Unlike safer operating systems, Windows has a built-in web browser, Microsoft Internet Explorer, that is unsafe and cannot be removed. Users can’t fix a design error, but it can be mitigated somewhat by locking down the browser.
Microsoft Internet Explorer is widely regarded by security experts as being fundamentally unsafe and should not be used or even installed. Some people are forced to use it, however: some employers require its use, as do some online government services. More fundamentally, it is built in to Windows and the operating system uses it daily even if the user doesn’t. Removal is thus not an option. Windows users can, however, lower the risk by:
- Ensuring it is fully patched and up to date
- Locking it down as tightly as possible, so that the operating system’s use of it becomes less risky
- Using a more secure browser, so your actions don’t put you at risk
Microsoft offers patches to Internet Explorer through Windows Update. Check your Windows Update settings (Control Panel – Windows Update) to ensure that recommended updates are installed automatically; this will ensure that Internet Explorer is kept patched.
Major version updates to Internet Explorer are also offered through Windows Update, but these are not installed automatically and require user intervention to install. Periodically check Windows Update for newer versions of Internet Explorer to install.
You can automate this process by installing a software security audit tool such as Secunia PSI.
LOCK IT DOWN
Tighten Internet Explorer’s security settings as described in this article. (I agree with the article’s advice even though I take exception to its misleading title.)

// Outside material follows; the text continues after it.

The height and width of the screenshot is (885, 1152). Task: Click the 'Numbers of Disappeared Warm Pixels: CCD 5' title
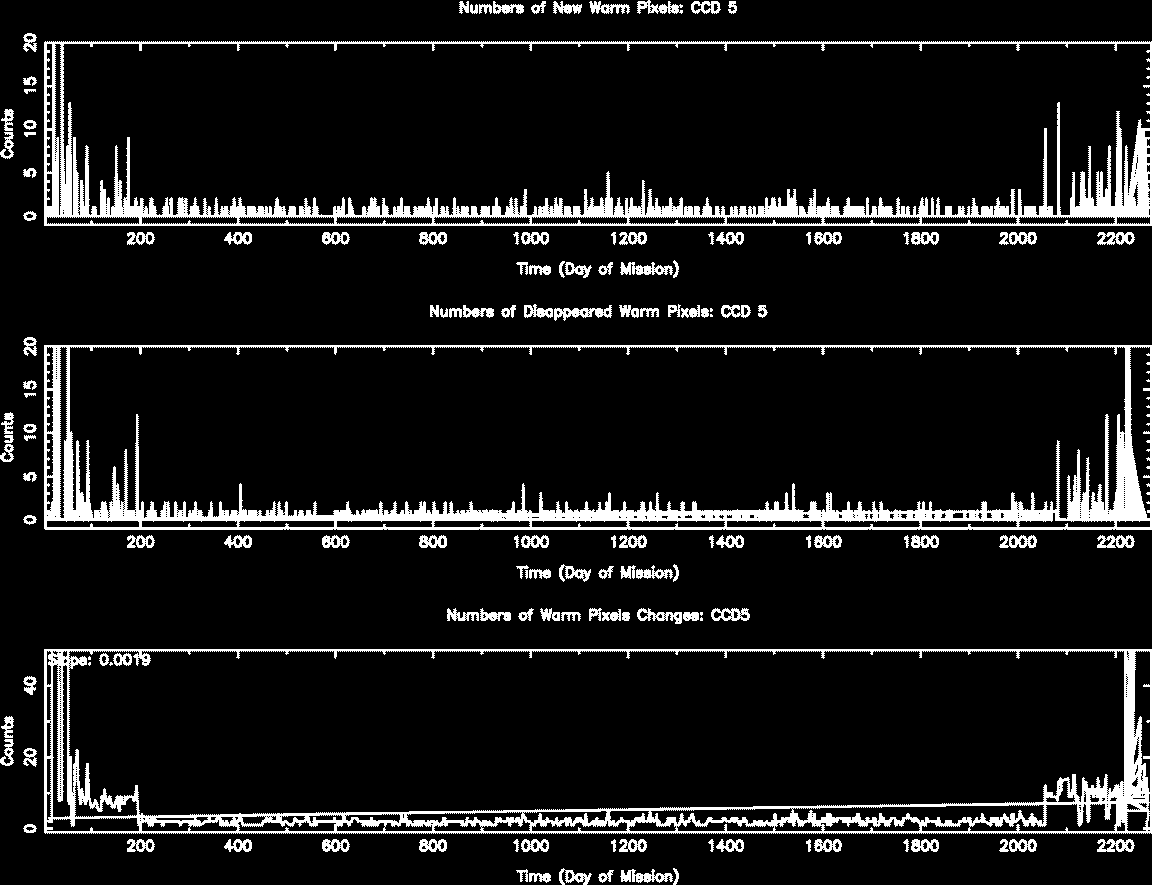tap(598, 311)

Some software and web sites that require Internet Explorer will not work with the above settings, so you will have to make exceptions for them. To do this, launch Internet Explorer and open Tools – Internet Options – Security. Select Trusted Sites and press “Sites”. Add the appropriate URL. For example, to allow Secunia PSI to do its job, add “https://psi.secunia.com/”. Press “Close” and then “Accept”.
TODO: Investigate if this has to be done in each user’s account.
Now set the new browser as default. In Windows Vista and later, this is done as administrator in Control Panel – Programs – Default Programs – Configure Access and Default Programs on the Computer – Personalized. In “Select a web browser”, select the new web browser. Unless the end user has a particular need for Internet Explorer, remove user access to it by clearing Internet Explorer’s option “Enable access to this program”.